The decision is a part of efforts to secure a new growth engine, the company said, citing the last-mile logistics technology Mesh Korea has developed.
Hyundai plans to apply its autonomous and connected car technologies to Mesh Korea’s delivery vehicles, with an aim to develop unmanned delivery services in the future. Last-mile technology refers to a logistics system that searches for the fastest way to deliver products in the final step of the delivery process, typically from a distribution center to the end user. Hyundai Motor Group’s logistics arm Glovis will also participate in smart logistics solution development with Mesh Korea, the company added.
Established in 2013, Mesh Korea provides an algorithm-based last-mile delivery service. The algorithm named Vroong Engine is designed for high logistics efficiency for clients by applying mathematics to the cost and risks of delivery services.
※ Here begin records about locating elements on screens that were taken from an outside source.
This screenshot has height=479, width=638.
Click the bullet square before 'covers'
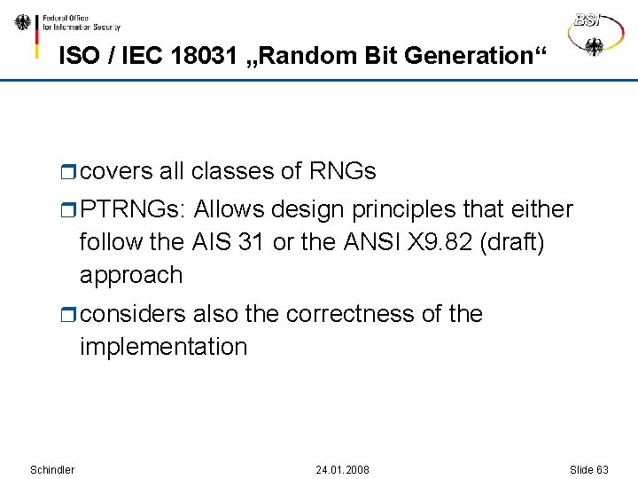[71, 171]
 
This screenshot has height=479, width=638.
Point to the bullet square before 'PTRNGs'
[71, 211]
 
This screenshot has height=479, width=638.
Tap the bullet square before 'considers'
[71, 315]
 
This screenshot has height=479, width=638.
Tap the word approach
[131, 275]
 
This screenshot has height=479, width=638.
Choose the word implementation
[163, 347]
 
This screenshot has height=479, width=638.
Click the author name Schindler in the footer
[52, 469]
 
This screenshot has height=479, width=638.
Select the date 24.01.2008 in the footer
[342, 469]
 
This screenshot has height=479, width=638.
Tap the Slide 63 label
[589, 469]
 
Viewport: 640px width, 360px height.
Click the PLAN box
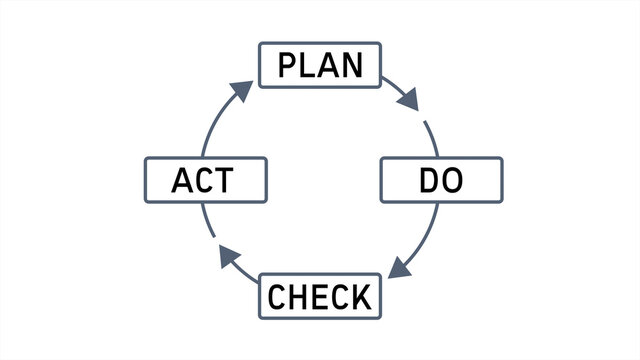[x=320, y=64]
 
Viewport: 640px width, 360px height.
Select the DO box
[x=442, y=180]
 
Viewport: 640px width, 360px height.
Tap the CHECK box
[x=320, y=296]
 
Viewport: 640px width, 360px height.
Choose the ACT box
[x=206, y=180]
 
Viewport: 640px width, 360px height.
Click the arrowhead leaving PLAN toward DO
[x=407, y=100]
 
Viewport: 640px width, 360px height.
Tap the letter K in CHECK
[x=361, y=297]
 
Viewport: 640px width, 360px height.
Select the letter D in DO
[x=429, y=181]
It has more than 13,000 motorcycle drivers for the delivery service, targeting the growing mobile commerce market.
Separately, the Korean carmaker has invested in a Chinese last-mile logistics startup, Inmotor. The size of the investment was not disclosed. Inmotor is a sharing platform of batteries used for delivery vehicles. The startup’s role is to maximize efficiency by analyzing data in real time, such as deliverymen’s anticipated driving routes, battery capacity and availability of charging stations nearby.
Batteries function as a network to inform drivers of the nearest location of charging stations via smartphones. The Chinese company has around 500 battery charging stations in 16 major cities. The service is provided on a regular payment basis, the company said.
The investment came amid the growing food delivery market here. Last-mile logistics in Korea is expected to grow from 15 trillion won this year to 20 trillion won next year.